II-II, q. 81 a. 4
Se la religione sia una virtù speciale, distinta dalle altre
Quaestio 81 · Della religione
Obiezione 1: Sembra che la religione non sia una virtù speciale distinta dalle altre. Agostino dice (De Civ. Dei x, 6): "Ogni azione con cui ci uniamo a Dio in santa comunione è un vero sacrificio". Ma il sacrificio appartiene alla religione. Dunque ogni atto virtuoso appartiene alla religione; e di conseguenza la religione non è una virtù speciale.
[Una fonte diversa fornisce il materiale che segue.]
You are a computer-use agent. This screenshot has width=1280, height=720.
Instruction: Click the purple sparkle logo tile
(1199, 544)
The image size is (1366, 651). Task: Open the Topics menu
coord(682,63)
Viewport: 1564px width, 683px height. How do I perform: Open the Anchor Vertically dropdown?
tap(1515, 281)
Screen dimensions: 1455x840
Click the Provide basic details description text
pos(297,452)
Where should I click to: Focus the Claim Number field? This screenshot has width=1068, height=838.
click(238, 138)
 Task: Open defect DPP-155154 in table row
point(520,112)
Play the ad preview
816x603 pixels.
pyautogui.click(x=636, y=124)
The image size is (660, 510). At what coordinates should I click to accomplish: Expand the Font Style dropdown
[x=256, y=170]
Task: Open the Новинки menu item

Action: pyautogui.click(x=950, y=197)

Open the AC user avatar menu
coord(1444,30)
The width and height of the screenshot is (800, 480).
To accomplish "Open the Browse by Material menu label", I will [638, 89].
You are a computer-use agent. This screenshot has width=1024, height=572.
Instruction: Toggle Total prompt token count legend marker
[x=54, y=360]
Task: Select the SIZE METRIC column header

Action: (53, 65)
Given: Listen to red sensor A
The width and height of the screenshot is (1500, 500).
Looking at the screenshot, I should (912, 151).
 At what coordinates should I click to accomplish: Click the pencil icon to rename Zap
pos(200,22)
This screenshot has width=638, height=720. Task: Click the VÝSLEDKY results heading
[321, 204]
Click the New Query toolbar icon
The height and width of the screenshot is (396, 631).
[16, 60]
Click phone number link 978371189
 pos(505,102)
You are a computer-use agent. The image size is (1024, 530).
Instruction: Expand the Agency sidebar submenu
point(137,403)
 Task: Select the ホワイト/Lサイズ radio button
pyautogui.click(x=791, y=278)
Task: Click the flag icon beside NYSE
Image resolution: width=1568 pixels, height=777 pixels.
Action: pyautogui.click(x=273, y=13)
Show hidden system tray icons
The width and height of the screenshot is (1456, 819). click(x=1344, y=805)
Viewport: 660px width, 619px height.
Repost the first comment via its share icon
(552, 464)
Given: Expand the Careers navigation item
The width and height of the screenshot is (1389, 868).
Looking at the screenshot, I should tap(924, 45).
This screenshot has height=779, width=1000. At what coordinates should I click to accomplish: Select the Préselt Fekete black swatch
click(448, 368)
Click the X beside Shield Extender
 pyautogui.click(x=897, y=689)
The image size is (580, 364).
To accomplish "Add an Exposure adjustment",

Obiezione 2: Inoltre, l'Apostolo dice (1 Cor 10, 31): "Fate tutto per la gloria di Dio". Ora appartiene alla religione fare qualsiasi cosa in riverenza di Dio, come detto sopra (Art. 1, ad 2; Art. 2). Dunque la religione non è una virtù speciale.
Obiezione 3: Inoltre, la carità con cui amiamo Dio non è distinta dalla carità con cui amiamo il nostro prossimo. Ma secondo l'Etica (viii, 8) "essere onorati è quasi essere amati". Dunque la religione con cui onoriamo Dio non è una virtù speciale distinta dall'osservanza, o "dulia", o pietà con cui onoriamo il nostro prossimo. Dunque la religione non è una virtù speciale.
In contrario, È annoverata come una parte della giustizia, distinta dalle altre parti.
Rispondo che, Poiché la virtù è diretta al bene, ovunque vi sia un aspetto speciale di bene, deve esserci una virtù speciale. Ora il bene a cui è diretta la religione è rendere il dovuto onore a Dio. Di nuovo, l'onore è dovuto a qualcuno sotto l'aspetto dell'eccellenza: e a Dio compete un'eccellenza singolare, poiché Egli sorpassa infinitamente tutte le cose e le eccede in ogni modo. Perciò a Lui è dovuto un onore speciale: proprio come nelle cose umane vediamo che un onore diverso è dovuto a diverse eccellenze personali, un tipo di onore a un padre, un altro al re, e così via. Quindi è evidente che la religione è una virtù speciale.
Risposta all'obiezione 1: Ogni atto virtuoso è detto essere un sacrificio, in quanto è fatto per riverenza di Dio. Quindi questo non prova che la religione sia una virtù generale, ma che essa comanda tutte le altre virtù, come detto sopra (Art. 1, ad 1).
Risposta all'obiezione 2: Ogni atto, in quanto è fatto in onore di Dio, appartiene alla religione, non come elicitante ma come imperante: appartengono alla religione come elicitante quegli atti che pertengono alla riverenza di Dio in ragione del loro carattere specifico.
Risposta all'obiezione 3: L'oggetto dell'amore è il bene, ma l'oggetto dell'onore e della riverenza è qualcosa di eccellente. Ora la bontà di Dio è comunicata alla creatura, ma l'eccellenza della Sua bontà non lo è. Quindi la carità con cui Dio è amato non è distinta dalla carità con cui è amato il nostro prossimo; mentre la religione con cui Dio è onorato è distinta dalle virtù con cui onoriamo il nostro prossimo.